:: Exercise description ::
Give everything from the line containing "How do I perform: Open the 公式选股 menu?" down to the line containing "The width and" as a numbered list, leaving out blank lines.

:: Input for this task ::

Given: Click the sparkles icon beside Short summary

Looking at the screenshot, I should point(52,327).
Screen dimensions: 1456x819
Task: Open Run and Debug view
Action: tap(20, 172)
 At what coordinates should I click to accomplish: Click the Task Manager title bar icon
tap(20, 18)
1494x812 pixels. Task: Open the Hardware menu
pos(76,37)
==
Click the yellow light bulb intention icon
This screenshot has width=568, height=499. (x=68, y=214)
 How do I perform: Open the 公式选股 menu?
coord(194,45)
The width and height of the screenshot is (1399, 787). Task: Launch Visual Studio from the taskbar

:: Output for this task ::
1.  How do I perform: Open the 公式选股 menu?
2. coord(194,45)
3. The width and height of the screenshot is (1399, 787). Task: Launch Visual Studio from the taskbar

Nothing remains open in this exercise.